En suivant les flèches "Houtlab", au détour d'un chemin, on se retrouve nez à nez avec un gigantesque tronc d'arbre de 10 mètres de long, couché, qui cache une maison basse. Et tout à côté, le disque majestueux d'un séquoia géant invite à se prendre en photo devant cette nature monumentale ! Au Jardin botanique de Meise, le Labo du bois rend un bel hommage aux arbres.


En pénétrant dans le bâtiment qui abrite le tout nouveau Labo du bois, un parfum enivrant saisit le promeneur. L'exposition permanente est conçue en deux parties : au rez-de-chaussée, une présentation de la forêt et des explications sur l'importance des arbres pour l'environnement ainsi que le "Wonder wood wall" qui permet d'observer plus de 50 essences de bois.
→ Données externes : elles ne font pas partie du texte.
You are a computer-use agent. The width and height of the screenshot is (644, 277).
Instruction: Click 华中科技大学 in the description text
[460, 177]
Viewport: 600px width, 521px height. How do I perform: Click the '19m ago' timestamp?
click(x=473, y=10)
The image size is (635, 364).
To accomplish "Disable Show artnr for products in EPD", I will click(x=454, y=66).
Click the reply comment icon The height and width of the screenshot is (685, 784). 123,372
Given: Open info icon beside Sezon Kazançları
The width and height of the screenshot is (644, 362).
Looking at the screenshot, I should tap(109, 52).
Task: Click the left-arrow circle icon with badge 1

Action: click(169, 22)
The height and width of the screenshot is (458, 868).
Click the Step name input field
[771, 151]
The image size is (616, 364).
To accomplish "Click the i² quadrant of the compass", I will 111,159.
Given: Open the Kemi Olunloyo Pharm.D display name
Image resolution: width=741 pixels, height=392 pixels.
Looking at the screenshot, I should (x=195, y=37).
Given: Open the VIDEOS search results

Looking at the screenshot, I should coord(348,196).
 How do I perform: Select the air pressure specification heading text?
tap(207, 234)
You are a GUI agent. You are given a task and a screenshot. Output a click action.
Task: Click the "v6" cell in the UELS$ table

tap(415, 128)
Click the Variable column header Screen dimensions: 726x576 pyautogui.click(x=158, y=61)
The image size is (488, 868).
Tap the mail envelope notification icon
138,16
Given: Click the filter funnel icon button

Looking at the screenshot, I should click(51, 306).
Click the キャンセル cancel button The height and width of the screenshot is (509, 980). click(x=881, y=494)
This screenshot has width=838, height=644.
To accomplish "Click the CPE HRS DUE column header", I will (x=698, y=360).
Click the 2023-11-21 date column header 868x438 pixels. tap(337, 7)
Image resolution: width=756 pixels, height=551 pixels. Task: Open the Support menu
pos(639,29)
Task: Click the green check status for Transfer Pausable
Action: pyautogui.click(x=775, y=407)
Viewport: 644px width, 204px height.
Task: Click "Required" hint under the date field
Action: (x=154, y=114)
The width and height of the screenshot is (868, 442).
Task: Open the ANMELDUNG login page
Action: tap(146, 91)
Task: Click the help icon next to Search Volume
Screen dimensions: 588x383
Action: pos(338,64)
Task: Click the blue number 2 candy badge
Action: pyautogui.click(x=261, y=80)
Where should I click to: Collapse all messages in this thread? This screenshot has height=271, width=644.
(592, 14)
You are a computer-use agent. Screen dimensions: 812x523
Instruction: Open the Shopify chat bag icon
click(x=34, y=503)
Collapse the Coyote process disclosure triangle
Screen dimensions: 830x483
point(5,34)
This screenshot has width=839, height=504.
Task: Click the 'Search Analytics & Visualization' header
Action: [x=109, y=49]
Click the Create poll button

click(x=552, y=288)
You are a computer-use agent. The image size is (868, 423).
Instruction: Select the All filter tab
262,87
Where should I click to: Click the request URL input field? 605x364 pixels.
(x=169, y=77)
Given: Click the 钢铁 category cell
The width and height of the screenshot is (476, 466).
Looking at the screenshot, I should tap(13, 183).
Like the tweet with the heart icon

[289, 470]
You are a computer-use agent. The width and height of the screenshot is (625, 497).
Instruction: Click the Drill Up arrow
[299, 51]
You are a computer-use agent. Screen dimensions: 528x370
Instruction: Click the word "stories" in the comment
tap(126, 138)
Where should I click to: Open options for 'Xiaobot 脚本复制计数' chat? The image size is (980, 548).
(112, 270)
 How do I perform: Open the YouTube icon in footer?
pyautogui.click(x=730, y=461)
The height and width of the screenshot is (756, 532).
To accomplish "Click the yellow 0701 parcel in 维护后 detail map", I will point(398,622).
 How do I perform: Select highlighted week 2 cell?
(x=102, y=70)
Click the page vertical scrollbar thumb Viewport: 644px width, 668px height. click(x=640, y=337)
Un escalier architectural en hêtre mène au 1er étage pour découvrir la partie la plus pédagogique du musée.

Il fait feu de tout bois

Quelques chiffres pour commencer… Bien que la forêt n'occupe que 31% de la surface terrestre, elle produit 82% de la biomasse (1) végétale de la terre, composée à 98% de bois et d'écorce. C'est une importante source d'énergie renouvelable à condition que l'exploitation se fasse de manière durable et que la consommation n'excède pas la production. Un petit film explique également le rôle essentiel de la forêt dans la lutte contre le réchauffement climatique. Grâce à la photosynthèse (2), les forêts emmagasinent plus de dioxyde de carbone (CO2) que n'importe quel autre écosystème ; une raison majeure pour lutter contre la déforestation.

Des structures didactiques illustrent la comparaison entre matériaux de construction. Le béton et l'acier nécessitent beaucoup d'énergie pour leur fabrication et entraînent des émissions de CO2. À l'inverse, un arbre mature a déjà extrait tellement de CO2 de l'atmosphère pour assurer sa croissance que, même utilisé comme matériau de construction (transporté, scié, etc.), il entraîne globalement une réduction du CO2 dans l'atmosphère ! Un exemple : pour produire une boule de 40 kg en bois massif de pin sylvestre, l'arbre a absorbé environ 70 kg de CO2 de l'atmosphère.

Touchons du bois !

Le mur du fond attire ensuite le regard… Des tiroirs du sol au plafond sont empilés un peu à la façon "tetris". Le spectacle de toutes les nu­ances de teintes du bois impressionne. Plus d'une cinquantaine d'essences commerciales sont présentées. En ouvrant les tiroirs, nos autres sens s'éveillent : on touche des bûches brutes ou des objets du quotidien, on respire les effluves des différentes variétés, on salive en imaginant le gout sucré et caramélisé du sirop d'érable qui provient de la sève de l'arbre à sucre. La musique n'est pas en reste puisqu'une foule d'instruments sont fabriqués en bois.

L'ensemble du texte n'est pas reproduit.